REQUIREMENT
How many lines of the items below contain the string "This"? Case counts; reply with the number only.
==============================
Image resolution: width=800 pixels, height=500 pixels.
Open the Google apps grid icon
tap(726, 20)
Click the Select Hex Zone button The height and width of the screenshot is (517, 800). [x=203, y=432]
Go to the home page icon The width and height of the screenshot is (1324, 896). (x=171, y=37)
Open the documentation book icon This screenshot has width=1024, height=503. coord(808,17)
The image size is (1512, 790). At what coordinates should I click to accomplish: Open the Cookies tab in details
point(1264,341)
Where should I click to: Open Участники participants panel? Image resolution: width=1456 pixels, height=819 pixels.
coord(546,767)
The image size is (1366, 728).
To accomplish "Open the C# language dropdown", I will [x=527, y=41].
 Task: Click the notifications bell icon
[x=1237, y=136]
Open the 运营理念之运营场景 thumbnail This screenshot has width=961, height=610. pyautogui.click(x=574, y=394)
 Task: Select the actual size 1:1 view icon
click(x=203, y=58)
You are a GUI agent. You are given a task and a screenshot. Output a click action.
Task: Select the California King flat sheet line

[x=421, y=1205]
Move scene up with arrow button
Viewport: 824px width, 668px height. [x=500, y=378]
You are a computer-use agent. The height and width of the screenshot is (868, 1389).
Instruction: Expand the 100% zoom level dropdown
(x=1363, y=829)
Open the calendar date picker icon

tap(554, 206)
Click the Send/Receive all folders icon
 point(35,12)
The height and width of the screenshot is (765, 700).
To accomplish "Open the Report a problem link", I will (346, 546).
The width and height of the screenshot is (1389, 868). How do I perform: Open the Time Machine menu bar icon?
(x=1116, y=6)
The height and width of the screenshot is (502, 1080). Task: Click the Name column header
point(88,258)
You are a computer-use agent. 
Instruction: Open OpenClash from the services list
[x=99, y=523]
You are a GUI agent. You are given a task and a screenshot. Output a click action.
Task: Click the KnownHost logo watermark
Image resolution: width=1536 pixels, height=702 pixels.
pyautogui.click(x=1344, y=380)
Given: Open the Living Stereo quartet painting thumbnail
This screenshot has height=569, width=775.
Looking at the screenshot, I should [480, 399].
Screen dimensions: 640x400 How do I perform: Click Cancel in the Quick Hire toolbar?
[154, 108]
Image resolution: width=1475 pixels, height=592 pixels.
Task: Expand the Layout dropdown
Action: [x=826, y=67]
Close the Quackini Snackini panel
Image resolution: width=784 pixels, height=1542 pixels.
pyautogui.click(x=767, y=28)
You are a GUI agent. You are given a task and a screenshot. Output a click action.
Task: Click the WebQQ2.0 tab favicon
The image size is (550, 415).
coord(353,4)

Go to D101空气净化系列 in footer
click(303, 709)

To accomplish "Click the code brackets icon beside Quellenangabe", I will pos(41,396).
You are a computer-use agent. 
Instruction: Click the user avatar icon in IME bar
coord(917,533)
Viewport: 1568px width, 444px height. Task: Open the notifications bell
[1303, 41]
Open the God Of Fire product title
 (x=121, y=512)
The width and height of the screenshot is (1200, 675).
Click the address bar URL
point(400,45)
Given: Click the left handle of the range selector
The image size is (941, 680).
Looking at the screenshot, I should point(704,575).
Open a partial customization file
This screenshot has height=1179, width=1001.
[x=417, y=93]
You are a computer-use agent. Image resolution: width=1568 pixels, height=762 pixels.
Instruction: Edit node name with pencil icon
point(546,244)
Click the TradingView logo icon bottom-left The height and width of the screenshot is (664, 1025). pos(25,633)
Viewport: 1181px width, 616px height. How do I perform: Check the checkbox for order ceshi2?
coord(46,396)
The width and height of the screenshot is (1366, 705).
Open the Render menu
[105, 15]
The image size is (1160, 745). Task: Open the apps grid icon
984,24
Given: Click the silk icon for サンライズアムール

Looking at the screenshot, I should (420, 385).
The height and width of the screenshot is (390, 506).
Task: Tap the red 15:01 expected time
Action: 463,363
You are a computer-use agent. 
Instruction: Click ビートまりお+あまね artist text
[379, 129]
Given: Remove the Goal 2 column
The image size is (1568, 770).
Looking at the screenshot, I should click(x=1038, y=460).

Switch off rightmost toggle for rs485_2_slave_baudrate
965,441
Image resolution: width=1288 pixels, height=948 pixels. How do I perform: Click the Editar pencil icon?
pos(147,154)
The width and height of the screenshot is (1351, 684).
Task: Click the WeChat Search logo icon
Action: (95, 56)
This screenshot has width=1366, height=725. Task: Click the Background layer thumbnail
==============================
FINISHED TASK
5